And yet, their decision could not have come lightly. On November 29, 1775, Thomas Jefferson contended the British Parliament was a foreign legislature unlawfully extending its sovereignty into the colonies. He argued: “Believe me…there is not in the British Empire a man who more cordially loves a union with Great Britain than I do. But, by the God that made me, I will cease to exist before I yield to a connection on such terms as the British Parliament proposes; and in this, I think I speak the sentiments of America.”

And so following, 217 days later, The Declaration of Independence was penned and signed. And contained within the Declaration is this warning to established governments and to its citizens: “Prudence, indeed, will dictate that Governments long established should not be changed for light and transient causes…. But when a long train of abuses and usurpations, pursuing invariably the same Object evinces a design to reduce them under absolute Despotism, it is their right, it is their duty, to throw off such Government, and to provide new Guards for their future security.”

But Jefferson and the other 55 signers – men such as George Washington, John Hancock, Jon and Samuel Adams, John Witherspoon, Francis Lightfoot Lee, Benjamin Franklin – and a host of unnamed men, women, and children – could no longer continue to pledge their allegiance to King George, the British Parliament, and the flag of Great Britain. For in Jefferson’s own words, he would have rather perished than to continue pledging his allegiance to a foreign power intruding into the freedoms granted to him by our God through His Son Jesus Christ.

And upon the birth of our nation, our founders cast off tyranny and sought to be established as a new shoot from the very top of an aged cedar tree; and as a tender sprig from its topmost shoots, our nation was planted in what the founders believed was a new Promised Land. For they believed upon these American shores God established this nation, so that in time it would produce branches and bear fruit, and become a splendid cedar. And in time, people of every kind would be established in it and find shelter in the shade of its branches. And in this tender sprig planted by God, our founders did not make a pledge of allegiance to King and country; but rather, to God, and to the republic in which we stand – one nation, under God, indivisible, with liberty and justice for all.

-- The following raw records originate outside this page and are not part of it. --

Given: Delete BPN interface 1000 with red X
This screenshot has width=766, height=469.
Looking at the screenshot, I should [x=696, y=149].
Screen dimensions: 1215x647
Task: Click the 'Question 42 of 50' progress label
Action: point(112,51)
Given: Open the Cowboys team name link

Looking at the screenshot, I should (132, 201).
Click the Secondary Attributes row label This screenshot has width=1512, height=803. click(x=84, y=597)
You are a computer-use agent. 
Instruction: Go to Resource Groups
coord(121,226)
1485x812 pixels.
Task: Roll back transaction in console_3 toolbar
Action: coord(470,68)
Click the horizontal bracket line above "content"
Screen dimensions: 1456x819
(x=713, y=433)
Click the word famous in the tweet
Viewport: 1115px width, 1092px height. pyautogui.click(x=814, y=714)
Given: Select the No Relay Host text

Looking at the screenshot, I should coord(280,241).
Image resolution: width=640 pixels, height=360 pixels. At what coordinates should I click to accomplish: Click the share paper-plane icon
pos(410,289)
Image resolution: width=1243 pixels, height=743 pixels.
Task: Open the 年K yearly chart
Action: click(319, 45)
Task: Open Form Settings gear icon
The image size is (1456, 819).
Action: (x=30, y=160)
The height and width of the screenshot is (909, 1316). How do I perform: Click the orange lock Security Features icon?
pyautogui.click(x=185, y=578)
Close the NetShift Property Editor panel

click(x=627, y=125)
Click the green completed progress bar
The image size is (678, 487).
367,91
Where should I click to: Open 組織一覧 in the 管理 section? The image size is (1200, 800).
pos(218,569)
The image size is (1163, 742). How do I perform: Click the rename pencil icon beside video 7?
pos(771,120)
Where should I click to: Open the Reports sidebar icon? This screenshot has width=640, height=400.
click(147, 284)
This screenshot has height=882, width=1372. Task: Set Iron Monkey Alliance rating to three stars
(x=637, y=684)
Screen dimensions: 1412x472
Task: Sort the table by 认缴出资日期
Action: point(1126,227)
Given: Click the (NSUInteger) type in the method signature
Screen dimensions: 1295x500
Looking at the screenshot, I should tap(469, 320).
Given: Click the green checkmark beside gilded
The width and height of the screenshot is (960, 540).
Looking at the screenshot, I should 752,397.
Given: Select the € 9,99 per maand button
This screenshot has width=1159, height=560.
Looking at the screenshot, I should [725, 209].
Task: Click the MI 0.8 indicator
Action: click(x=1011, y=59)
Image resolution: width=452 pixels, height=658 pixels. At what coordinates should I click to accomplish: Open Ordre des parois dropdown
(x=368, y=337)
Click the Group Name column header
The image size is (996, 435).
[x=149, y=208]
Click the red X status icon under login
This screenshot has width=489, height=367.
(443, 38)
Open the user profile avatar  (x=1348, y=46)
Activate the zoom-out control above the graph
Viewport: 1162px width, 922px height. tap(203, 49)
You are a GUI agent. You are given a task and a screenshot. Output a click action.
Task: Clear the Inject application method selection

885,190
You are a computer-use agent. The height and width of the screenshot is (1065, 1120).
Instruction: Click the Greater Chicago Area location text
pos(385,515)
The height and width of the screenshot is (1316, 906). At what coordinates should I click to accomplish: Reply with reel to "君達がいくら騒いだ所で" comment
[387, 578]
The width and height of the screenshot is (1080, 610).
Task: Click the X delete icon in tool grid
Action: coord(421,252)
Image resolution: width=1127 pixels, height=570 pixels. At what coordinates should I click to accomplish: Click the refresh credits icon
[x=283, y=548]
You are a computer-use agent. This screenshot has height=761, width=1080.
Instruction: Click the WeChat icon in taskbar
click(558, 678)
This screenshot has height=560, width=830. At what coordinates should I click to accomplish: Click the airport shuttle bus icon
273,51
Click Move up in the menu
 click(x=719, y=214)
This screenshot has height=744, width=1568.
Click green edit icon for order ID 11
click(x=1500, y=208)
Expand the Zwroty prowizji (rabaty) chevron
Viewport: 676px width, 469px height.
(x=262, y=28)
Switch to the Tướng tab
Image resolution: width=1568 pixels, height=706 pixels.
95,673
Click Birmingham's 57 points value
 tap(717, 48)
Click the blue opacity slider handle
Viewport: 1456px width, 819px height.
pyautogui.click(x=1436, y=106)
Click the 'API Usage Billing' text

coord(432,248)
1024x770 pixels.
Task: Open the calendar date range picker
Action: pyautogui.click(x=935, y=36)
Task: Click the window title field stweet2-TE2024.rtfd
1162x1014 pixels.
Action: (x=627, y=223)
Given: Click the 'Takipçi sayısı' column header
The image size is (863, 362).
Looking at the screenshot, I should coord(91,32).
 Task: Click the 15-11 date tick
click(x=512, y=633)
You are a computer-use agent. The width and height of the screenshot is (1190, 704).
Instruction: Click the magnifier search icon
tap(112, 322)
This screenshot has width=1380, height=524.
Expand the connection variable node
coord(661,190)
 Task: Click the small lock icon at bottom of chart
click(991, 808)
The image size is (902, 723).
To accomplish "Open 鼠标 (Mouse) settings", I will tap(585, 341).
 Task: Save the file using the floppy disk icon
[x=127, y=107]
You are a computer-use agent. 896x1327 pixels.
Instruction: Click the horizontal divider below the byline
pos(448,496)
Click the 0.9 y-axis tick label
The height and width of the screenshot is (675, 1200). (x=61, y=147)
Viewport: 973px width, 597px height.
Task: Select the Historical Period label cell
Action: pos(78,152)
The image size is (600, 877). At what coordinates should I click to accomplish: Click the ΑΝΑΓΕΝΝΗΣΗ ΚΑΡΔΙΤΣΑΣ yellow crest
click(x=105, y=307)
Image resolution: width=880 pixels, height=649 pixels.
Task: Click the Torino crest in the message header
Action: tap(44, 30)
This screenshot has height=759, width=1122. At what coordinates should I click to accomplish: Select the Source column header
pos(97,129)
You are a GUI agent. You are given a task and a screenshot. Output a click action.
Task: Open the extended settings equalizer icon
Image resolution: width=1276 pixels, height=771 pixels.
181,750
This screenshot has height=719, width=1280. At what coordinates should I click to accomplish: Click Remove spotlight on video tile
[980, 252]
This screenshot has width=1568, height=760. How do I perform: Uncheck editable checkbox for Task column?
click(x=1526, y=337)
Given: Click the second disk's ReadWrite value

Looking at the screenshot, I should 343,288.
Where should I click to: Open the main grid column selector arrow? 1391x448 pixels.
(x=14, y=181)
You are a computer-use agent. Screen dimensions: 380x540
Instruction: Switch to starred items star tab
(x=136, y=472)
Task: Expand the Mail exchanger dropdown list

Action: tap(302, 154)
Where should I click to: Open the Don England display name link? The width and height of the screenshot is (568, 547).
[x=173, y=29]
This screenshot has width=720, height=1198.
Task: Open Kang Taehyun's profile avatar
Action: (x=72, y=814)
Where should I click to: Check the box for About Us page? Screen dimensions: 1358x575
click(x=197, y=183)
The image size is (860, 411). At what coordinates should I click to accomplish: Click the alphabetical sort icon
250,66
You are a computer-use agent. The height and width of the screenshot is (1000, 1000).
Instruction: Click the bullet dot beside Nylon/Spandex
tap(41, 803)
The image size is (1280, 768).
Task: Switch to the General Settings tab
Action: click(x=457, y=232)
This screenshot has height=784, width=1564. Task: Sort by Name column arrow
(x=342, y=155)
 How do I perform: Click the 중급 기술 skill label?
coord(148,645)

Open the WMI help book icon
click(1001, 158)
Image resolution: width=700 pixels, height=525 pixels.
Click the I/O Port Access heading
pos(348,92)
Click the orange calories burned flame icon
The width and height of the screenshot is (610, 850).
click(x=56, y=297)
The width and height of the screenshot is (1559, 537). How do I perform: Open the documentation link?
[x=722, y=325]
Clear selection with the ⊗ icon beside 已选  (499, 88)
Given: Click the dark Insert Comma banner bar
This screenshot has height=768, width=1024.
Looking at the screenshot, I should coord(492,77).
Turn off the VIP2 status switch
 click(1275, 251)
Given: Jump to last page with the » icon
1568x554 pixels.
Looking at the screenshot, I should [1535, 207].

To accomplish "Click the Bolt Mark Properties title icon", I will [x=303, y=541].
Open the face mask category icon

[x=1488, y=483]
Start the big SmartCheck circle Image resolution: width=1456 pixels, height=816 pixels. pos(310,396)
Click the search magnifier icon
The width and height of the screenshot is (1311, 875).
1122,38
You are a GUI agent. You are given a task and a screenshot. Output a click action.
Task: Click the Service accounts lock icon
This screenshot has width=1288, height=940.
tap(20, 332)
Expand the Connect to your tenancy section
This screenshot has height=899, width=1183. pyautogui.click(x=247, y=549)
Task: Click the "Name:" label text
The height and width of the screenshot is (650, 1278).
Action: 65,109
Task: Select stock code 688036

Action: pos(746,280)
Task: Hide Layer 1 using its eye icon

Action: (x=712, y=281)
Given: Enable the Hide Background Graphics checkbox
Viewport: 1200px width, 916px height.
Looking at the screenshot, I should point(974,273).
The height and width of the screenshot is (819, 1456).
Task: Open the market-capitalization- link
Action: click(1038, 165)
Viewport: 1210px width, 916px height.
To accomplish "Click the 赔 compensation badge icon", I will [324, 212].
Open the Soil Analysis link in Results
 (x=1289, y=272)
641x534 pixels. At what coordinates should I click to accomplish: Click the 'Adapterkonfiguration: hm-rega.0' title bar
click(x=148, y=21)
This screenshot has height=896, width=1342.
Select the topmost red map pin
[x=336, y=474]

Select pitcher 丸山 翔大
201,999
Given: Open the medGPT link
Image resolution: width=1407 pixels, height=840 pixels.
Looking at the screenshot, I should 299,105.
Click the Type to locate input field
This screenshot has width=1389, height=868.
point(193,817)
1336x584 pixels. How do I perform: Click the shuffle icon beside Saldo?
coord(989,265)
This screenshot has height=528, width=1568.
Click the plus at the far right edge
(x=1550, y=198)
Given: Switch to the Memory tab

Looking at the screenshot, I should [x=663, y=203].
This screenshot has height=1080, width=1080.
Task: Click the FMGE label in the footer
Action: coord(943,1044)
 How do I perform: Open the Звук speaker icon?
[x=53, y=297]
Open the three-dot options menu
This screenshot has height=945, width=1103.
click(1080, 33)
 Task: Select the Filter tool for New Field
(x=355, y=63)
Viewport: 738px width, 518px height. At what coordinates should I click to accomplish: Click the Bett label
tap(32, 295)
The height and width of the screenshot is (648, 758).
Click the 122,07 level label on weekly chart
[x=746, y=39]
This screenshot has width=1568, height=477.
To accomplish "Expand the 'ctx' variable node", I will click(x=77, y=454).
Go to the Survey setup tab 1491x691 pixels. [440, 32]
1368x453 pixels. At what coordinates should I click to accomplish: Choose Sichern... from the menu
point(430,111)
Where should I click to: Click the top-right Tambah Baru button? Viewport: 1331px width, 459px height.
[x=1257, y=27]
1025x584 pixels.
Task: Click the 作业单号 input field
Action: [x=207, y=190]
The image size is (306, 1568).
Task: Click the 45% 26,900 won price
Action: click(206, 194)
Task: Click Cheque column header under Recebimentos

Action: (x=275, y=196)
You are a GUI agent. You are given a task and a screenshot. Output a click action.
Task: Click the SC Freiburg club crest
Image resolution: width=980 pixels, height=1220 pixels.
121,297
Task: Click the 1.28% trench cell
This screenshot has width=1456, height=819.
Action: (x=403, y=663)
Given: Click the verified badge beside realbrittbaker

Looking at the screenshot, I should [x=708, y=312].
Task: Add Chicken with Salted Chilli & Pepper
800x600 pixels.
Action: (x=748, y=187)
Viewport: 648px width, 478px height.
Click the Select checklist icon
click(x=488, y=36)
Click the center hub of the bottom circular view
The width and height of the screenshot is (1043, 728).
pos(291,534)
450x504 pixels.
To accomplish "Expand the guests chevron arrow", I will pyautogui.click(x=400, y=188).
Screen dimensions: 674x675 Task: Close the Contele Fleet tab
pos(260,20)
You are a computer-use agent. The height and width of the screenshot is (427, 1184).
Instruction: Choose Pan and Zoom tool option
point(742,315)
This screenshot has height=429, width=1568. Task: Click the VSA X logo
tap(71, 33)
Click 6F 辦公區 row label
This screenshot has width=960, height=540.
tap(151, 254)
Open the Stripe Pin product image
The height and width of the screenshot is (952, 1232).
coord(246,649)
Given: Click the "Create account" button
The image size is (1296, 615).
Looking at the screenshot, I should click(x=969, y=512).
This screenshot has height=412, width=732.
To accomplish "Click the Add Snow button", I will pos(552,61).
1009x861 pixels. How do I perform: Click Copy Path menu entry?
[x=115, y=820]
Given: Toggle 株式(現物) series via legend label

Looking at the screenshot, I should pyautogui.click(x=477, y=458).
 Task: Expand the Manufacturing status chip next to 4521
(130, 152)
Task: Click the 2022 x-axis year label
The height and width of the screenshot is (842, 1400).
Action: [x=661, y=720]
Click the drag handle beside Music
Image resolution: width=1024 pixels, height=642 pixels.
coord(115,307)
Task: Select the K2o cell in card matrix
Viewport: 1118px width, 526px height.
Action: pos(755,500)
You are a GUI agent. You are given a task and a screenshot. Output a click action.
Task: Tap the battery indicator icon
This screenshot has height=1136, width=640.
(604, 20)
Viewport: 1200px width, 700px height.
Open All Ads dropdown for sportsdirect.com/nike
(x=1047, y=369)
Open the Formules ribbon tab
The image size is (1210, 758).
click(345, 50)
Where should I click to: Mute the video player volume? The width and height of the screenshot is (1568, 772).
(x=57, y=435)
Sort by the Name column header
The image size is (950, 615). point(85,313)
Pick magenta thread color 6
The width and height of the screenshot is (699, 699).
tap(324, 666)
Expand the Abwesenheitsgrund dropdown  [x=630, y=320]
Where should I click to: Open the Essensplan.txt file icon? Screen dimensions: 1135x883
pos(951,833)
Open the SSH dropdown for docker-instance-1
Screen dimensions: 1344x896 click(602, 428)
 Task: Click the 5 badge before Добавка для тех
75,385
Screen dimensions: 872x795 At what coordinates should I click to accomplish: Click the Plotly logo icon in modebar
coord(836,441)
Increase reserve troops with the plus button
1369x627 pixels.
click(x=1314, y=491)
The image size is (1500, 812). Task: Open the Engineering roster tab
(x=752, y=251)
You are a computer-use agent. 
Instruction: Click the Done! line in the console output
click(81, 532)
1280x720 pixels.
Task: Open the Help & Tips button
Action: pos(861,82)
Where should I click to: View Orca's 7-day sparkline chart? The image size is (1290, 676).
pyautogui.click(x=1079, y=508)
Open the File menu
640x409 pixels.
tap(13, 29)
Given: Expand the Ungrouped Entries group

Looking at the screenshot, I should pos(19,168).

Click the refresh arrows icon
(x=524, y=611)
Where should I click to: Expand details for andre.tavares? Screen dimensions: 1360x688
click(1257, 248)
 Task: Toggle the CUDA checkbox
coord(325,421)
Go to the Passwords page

And yet, at this present time, our nation is pledging its allegiance away from God and towards a lifestyle established in the folly of human depravity. And to this, I believe we must be cautioned. For when we pledge our allegiance away from God – we place ourselves in danger of God executing His judgment upon us for our unfaithfulness, as happened to Israel in distant years past. And yet there is still hope; but before we look to the present hope, we must understand the past and our current dilemma. And as George Washington once stated, “We should not look back unless it is to derive useful lessons from past errors, and for the purpose of profiting by dearly bought experience.” In the spirit of Washington, please turn in your Bibles to the Book of Ezekiel, chapter 17, and let us look back to derive a useful lesson from past errors. Ezekiel’s prophecy to the Kingdom of Judah is one we need to understand for our day and age –


Ezekiel 17

 I would like to urge you this week to read Ezekiel 17 and 2 Chronicles 36:11-21 to understand the greater history of this morning’s scripture. However, please allow me to paint a quick historical picture for which Ezekiel’s prophecy is centered:

 Because of Judah’s evil ways and turning away from the Lord, Yahweh God cast judgment upon Judah and sent them in Babylonian captivity under the yoke of King Nebuchadnezzar. But a remnant remained with in Jerusalem, and through God, Nebuchadnezzar appointed a King to oversee the affairs of the Jews remaining in the land of Judah. Zedekiah was such a King as these

 King Zedekiah had a duty and obligation, as God’s anointed King of Judah to lead his people into a future prosperity with God and His Holy Covenant. However, like Jehoiachin and Manasseh before him, Zedekiah did evil in sight of the Lord.